Wednesday, March 24, 2010

Out of the loop?

I feel like the flow of information isn't trickling down to me, no matter how hard I reach to take a sip of it.
For the fifth time this semester, I went to one of my classes, only to find it either rescheduled or canceled- I still don't know which. For most courses, this would be no major deal, and, in fact, a break. However, attendance in this class is semi-optional, and you are graded based on how many hours you spend in the course. I cannot get these required hours if I am continuously left out of the loop. Most school days, I have another class during the available hours of this course, so I have to use my time well and schedule things in a way to get there when I can. This is difficult to do when hours are suddenly changed or it is canceled without me knowing.
Further more, there have been some specific opportunities for those to become further involved with AUM activities dealing with my major. Know how I eventually found out about those activities? I stumbled into a group doing them during what I THOUGHT was supposed to be hours set aside for the fore-mentioned course that constantly eludes my grasp and my schedule.

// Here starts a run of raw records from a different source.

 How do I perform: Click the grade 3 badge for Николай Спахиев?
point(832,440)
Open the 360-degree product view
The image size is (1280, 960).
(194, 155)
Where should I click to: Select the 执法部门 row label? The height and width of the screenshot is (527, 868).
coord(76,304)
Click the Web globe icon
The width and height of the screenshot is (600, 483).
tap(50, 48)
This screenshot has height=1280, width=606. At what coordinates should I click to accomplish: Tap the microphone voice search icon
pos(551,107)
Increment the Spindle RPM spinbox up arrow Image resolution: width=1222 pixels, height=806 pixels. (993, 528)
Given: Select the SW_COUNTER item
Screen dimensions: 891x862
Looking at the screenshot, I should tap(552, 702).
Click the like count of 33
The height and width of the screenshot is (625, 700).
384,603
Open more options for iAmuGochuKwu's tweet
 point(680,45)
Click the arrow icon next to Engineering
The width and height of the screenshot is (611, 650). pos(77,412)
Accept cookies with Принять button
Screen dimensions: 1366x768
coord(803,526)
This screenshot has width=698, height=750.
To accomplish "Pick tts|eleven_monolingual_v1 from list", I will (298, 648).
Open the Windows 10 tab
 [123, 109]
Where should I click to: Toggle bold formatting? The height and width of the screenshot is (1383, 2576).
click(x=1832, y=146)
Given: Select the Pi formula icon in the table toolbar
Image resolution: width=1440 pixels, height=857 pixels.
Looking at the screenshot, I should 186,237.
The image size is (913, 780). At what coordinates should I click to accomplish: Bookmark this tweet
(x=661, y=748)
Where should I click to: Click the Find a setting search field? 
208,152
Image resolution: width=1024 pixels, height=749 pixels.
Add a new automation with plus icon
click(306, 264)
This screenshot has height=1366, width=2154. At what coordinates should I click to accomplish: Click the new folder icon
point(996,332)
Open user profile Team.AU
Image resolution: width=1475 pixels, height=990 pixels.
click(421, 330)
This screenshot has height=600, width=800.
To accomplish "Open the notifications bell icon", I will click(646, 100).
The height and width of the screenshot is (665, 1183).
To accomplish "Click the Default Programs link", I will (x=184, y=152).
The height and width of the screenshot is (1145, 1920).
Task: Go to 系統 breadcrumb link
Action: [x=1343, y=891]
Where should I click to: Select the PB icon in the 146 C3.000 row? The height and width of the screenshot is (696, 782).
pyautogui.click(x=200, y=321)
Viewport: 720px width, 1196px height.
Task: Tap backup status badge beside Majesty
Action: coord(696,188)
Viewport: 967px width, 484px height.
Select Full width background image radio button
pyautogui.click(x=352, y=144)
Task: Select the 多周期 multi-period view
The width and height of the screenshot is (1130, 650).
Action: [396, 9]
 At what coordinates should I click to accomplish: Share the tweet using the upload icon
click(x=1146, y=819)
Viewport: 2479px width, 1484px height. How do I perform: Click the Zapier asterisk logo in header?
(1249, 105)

In any case, I think I'm getting depressed and discouraged. I am sleeping much more than normal, and I sleep right through alarm clocks and, even worse, a fire alarm during a drill. Last semester I had apparently developed the habit of sleep-walking (much to the humor of friends that would find me doing so), but that was due to a lack of sleep.
I keep putting off the fact that I think I need to see the counselor at AUM. I need to get that done... I swear, it's SOMEWHERE on my To Do list. Along with wash the dishes, do laundry, and reading.